The year 1543 witnessed the publication of Copernicus's On the Revolution of the Celestial Spheres, which initiated the so-called "Copernican Revolution" in science. Humans were displaced from their central position in the cosmos. In the same year, however, the Flemish physician Andreas Vesalius published another book: On the Fabric of the Human Body, which may have marked an equally important turning point -- it founded modern anatomical science -- putting humans at center stage in another sense. Dissecting scores of corpses of executed criminals, Vesalius quickly realized that the descriptions of human anatomy that were accepted at his time were often completely wrong. Those descriptions were based on the writings of the revered second century physician Galen.

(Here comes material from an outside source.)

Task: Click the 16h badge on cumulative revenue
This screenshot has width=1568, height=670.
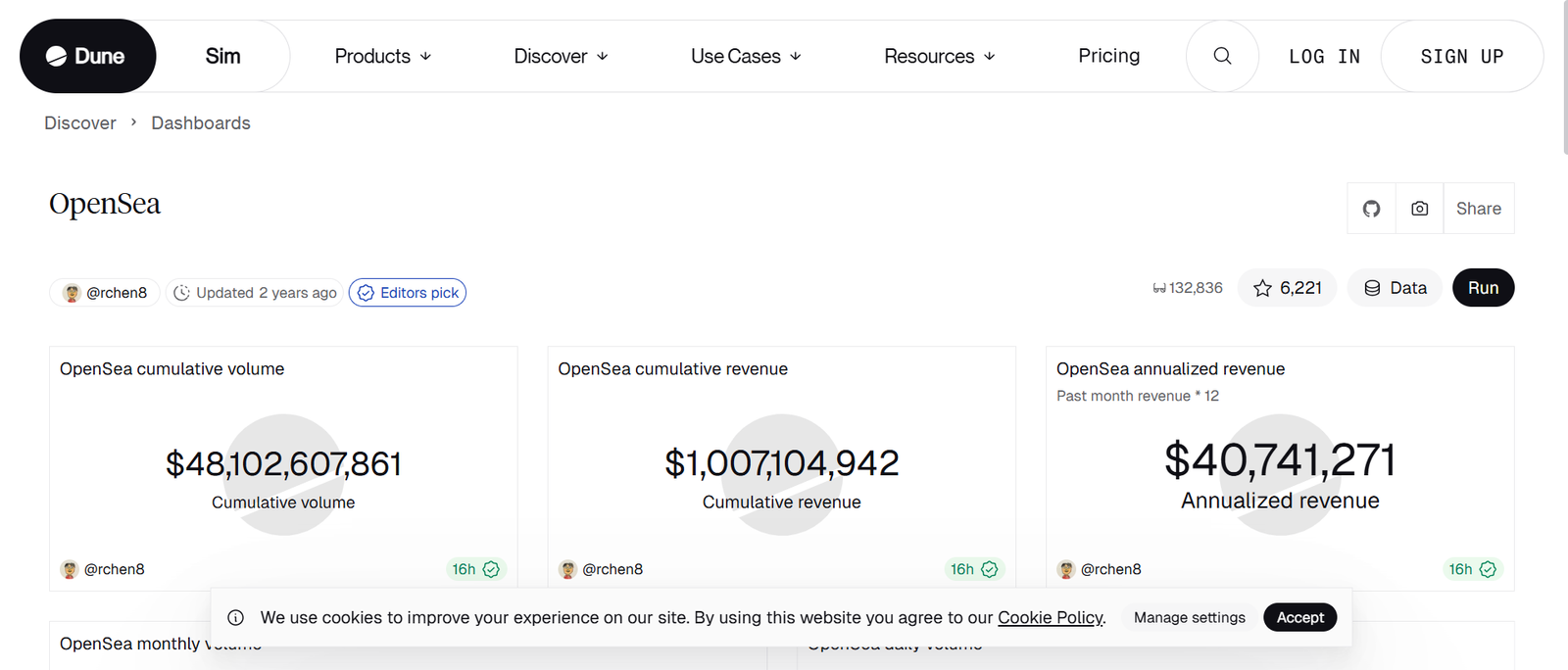Action: pyautogui.click(x=973, y=569)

Vesalius demonstrated that Galen's assertions were largely based on the bodies of dogs and monkeys, rather than on information gathered from the human body. Vesalius accompanied his monumental text (seven volumes) with exquisitely detailed woodcut illustrations drawn by Jan van Calcar, a student of the great painter Titian (Figure 1 shows one of these drawings). Vesalius broke with tradition in two important ways. First, he insisted on performing the dissections by himself, rather than consigning that task to an assistant surgeon. Second, he noted in the preface to his book that Galen's writings contained "many incorrect observations... even regarding his monkeys." Galileo Galilei, who incidentally was born in the same year in which Vesalius died, adopted these two guidelines. First, he noted that "sensate experiences and necessary demonstrations" take precedence "not only over philosophical but also theological dogmas." Second, Galileo highlighted the fact that authority had no role to play in deciding scientific questions.
In the same way that Galileo has put the Copernican revolution on a firmer basis, the second person to have revolutionized physiological thought was the English physician William Harvey (1578–1657; Figure 2). Harvey was, in fact, a student at the University of Padua at the same time that the young Galileo was a professor there.
Harvey's greatest achievement was the demonstration that the heart, arteries and veins were all part of one circulatory system, with the heart at its center. This replaced Galen's complex motion of many intertwined cycles. In this respect, Harvey's discovery (achieved through many experiments and observations) is very reminiscent of the Copernican theory, in which one planetary system, revolving around the Sun, replaced the collection of epicycles in the Ptolemaic astronomy. In the same way that Galileo's observations (in particular of the phases of Venus) demolished Ptolemy's theory, Harvey's observations and pioneering quantitative logic in biology have brought about the demise of the centuries-old Galen doctrine. The revolution in human anatomy was complete.
Today, every time we analyze the detailed structure or interior of something, we speak of its "anatomy." Figure 3, for instance, shows the "anatomy" of the Sun.